Jérémie Zimmermann, Mitbegründer der europäischen Organisation "La Quadrature du Net", erzählt etwa, wie die ACTA-Gesetzesvorlage im Europäischen Parlament scheiterte. Der frühere Sprecher des Berliner Chaos Computer Clubs, Andy Müller-Maguhn, fürchtet, dass die demokratischen Staaten Europas durch die neuen Technologien dazu verleitet würden, ohne richterliche Genehmigungen sensible Daten zu speichern. Er kritisiert, Händler dürften an Diktaturen Überwachungsausrüstung liefern, aber keine Verschlüsselungstechnologien an die Opposition.

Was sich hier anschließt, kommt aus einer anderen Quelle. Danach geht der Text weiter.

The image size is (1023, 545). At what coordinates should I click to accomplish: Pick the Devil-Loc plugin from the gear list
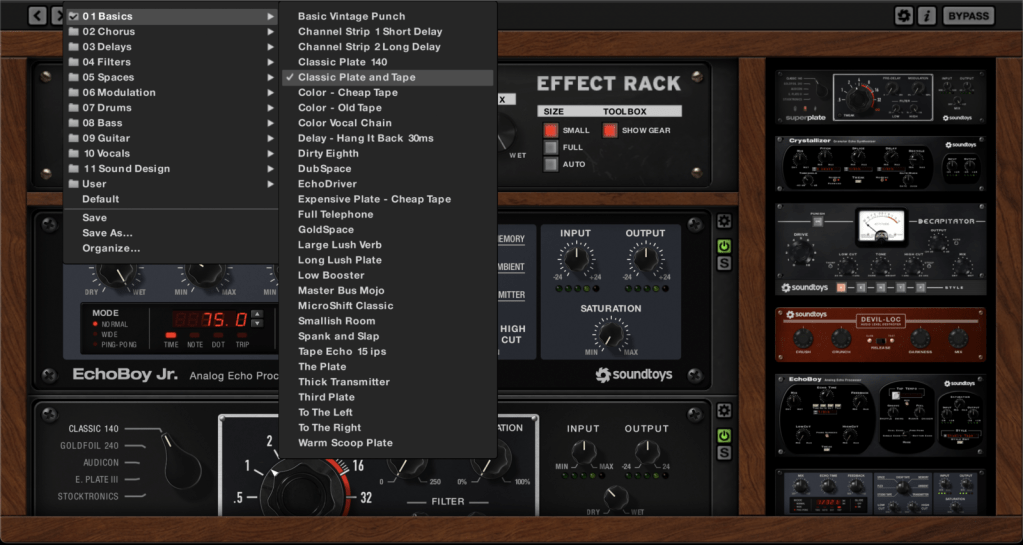coord(879,334)
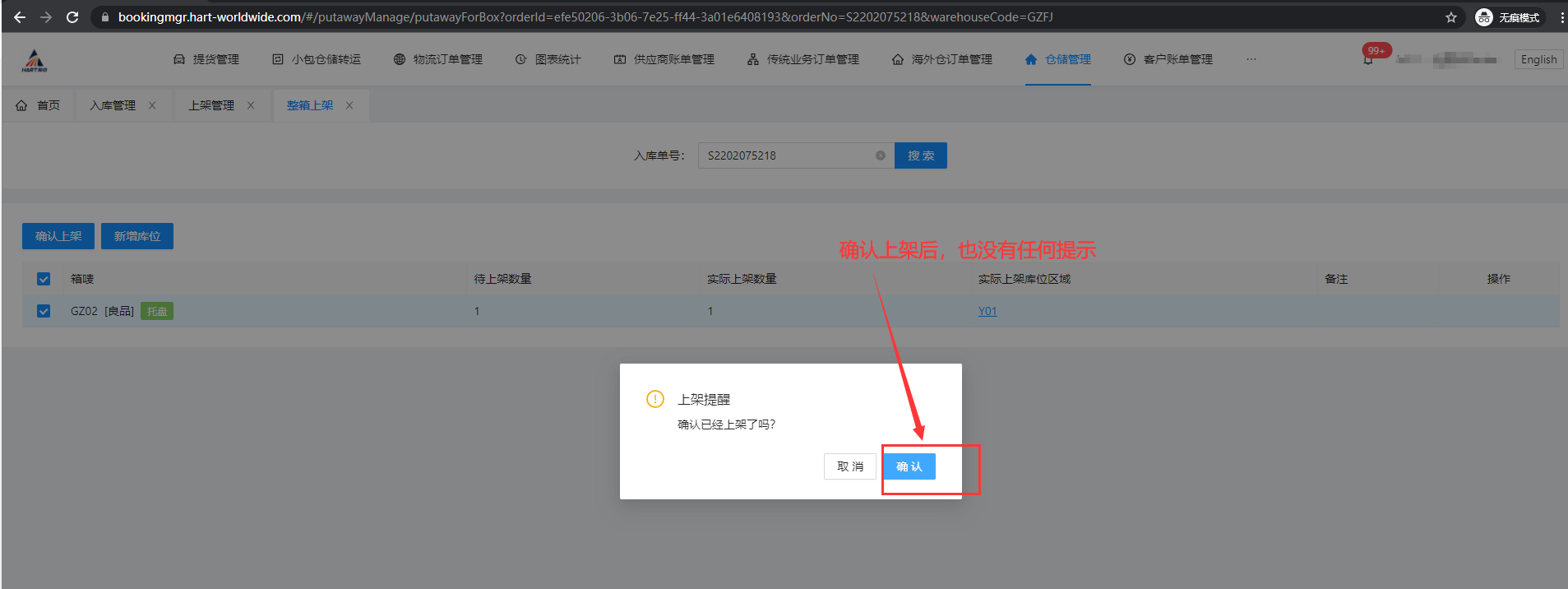Open the Y01 location link
1568x589 pixels.
tap(987, 311)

Kinderpornografie, Terrorismus, Geldwäsche und der Kampf gegen Drogen seien "die vier Reiter der Infokalypse". Sie dienten als Vorwand, um das freie Internet zu kontrollieren, meint Jacob Appelbaum, Aktivist des TOR-Verschlüsselungsprojektes. Er beklagt, dass US-Marines und CIA junge Hacker als "Cyberkrieger", nicht etwa "Cyberverteidiger", anwerben würden. Gravierender sei, dass der US-Geheimdienst NSA nicht davor zurückschrecke, sämtliche Daten der Telefongesellschaft AT&T abzufangen.
Vernichtend fällt die Kritik der Hacker in Bezug auf die Geschäftsmodelle und Praktiken von Google und Facebook aus. Vor allem Facebook habe "die Überwachung demokratisiert": Anstatt die privaten Daten zu schützen, erhielten die US-Geheimdienste freien Zugang. Nicht umsonst heiße der Facebook-Kunde intern "target" (Ziel).
Der interessanten und spannenden Diskussion wünscht man viele Leser.
Cypherpunks. Unsere Freiheit und die Zukunft des Internets.